Retiring: Junius Jackson and his wife Gayle attend the law enforcement ball in February. Jackson recently retired after 30 years in law enforcement and 34 years in public service.

After decades of public service, deputy retires

On Aug. 31 at 5 p.m., Junius Jackson officially retired from public service.

The next day, he was in City Council chambers during a regular meeting, just like nearly every meeting for the past 14 years. Dressed in plainclothes and trying to remain inconspicuous in the back row, he was there to make sure his replacement detail was doing the job right.

Council members took it upon themselves to make sure everyone knew he was there.

During the council comments session at the end of the meeting, most of the council members mentioned Jackson’s years of service and retirement party they had attended recently.

“He’s just been a wonderful addition to our city for a long, long time,” Mayor Linda T. Johnson said.

Jackson’s retirement was officially from the Suffolk Sheriff’s Department, but his time there was only a sliver of his law enforcement career. He spent four years in the U.S. Army, and then moved to the Port Authority police and the Suffolk Police Department before finally landing in the sheriff’s office for the last few years of his career.

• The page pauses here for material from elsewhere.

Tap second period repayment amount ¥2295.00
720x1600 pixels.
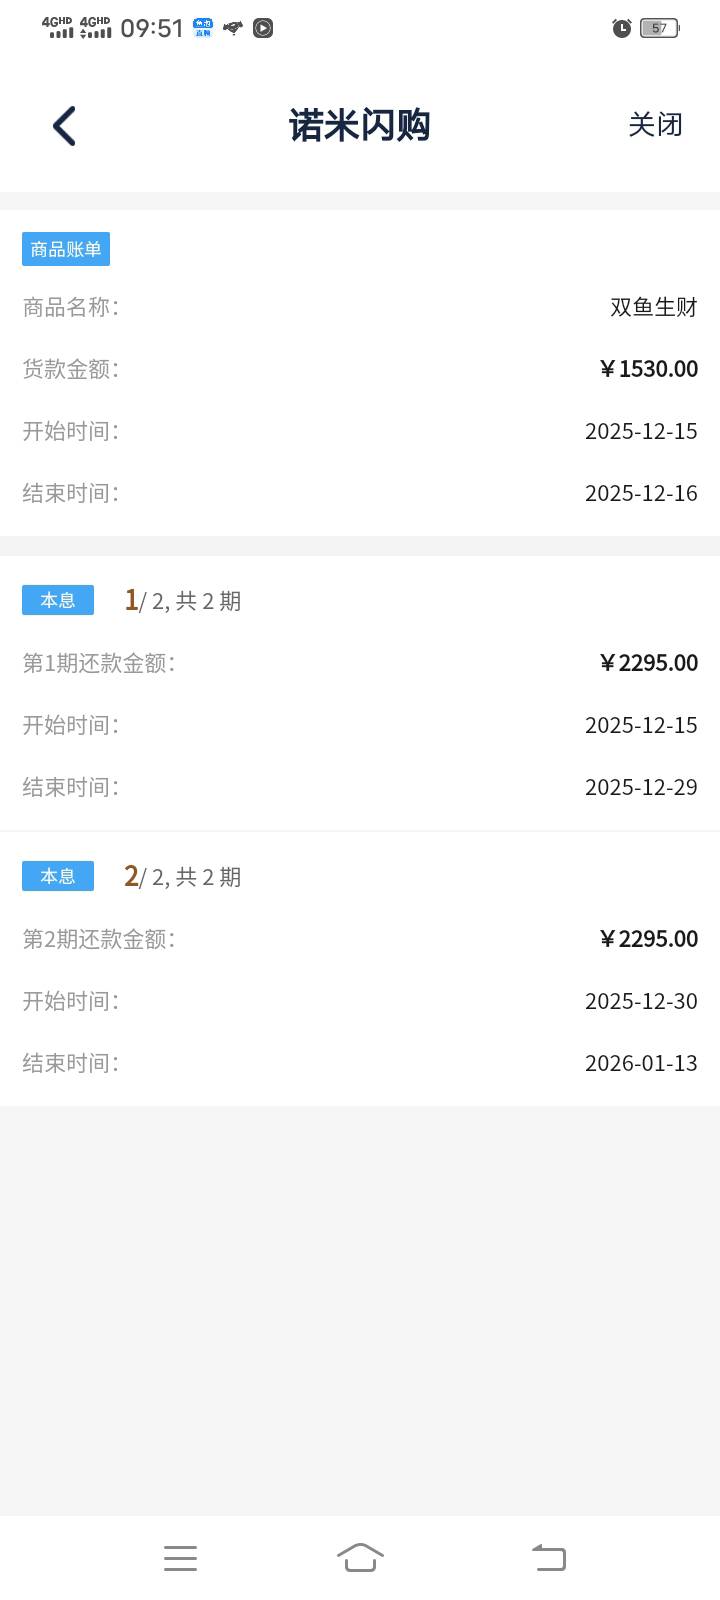coord(648,939)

He received the city’s Top Cop award in 2006 and was a highly visible figure both on the streets and in City Council chambers. He provided security for City Council meetings from 1996 until his retirement.

“I hope that my service has done something for City Council,” he said.

Jackson served from 1980 to 1987 in the Port Authority police, where he was hired by Chief Henry Collier, now deceased. Then, one day, he saw a Suffolk police officer directing traffic and took such notice of the officer’s sharply-dressed appearance that he wanted to join the Suffolk force.

“I don’t regret being a police officer,” he said.

Jackson began serving in the police department in uniform patrol in 1987. Through the years, he was also assigned to vice and narcotics and the community improvement unit. He was the drug evidence officer for eight years and was one of the first two officers appointed to a community policing unit. He was the first civic league liaison in the police department and also worked undercover in nearby cities for vice and narcotics squads.

“I really had a truly great movement within the department to get experience in how everything operates,” said Jackson, who earned the Officer of the Quarter award twice.

In 1996, then-Chief Gilbert Jackson appointed him to serve as security during and after City Council meetings. He did that so well that when he moved to the sheriff’s department in 2007, Mayor Johnson asked him to stay on as council’s security officer. The responsibility for council security was passed to the sheriff’s department with Jackson’s move.

“That gave me a great feeling,” Jackson said. “It made me feel good for someone high-ranking to recognize my service like that.”

In addition to council security, Jackson served in the courthouse on a daily basis while in the sheriff’s department, mostly supervising inmates in the lockup but also sometimes doing courtroom or front-door security. He also helped with transportation of juvenile inmates and worked in the civil process division on occasion.

Jackson even continued his duties the day after his retirement by showing up to the City Council meeting.

“I came to show the other two deputies the operation of security to City Council,” he said.

Jackson already is hearing that he is missed, he said.

“I think that when you walk down the street and people say, ‘We miss you,’ it tells me that I’ve made some sort of impact,” he said. “It shows that I represented the department well and with respect.”

As for retirement plans, it’s possible Jackson eventually could have another official post in council chambers. He is turning his eye toward a political move, though he doesn’t know exactly what course he’ll take.

He and his wife also plan to spend more time with their grandchildren, ages 13 and 11, and take a trip to Hawaii — a special gift for his wife.

“I wanted to show my appreciation for her understanding and patience, for waiting up for me and praying for me,” Jackson said.

Jackson also plans to get involved in community organizations to continue his commitment to the city.

“You won’t see the last of me,” he said.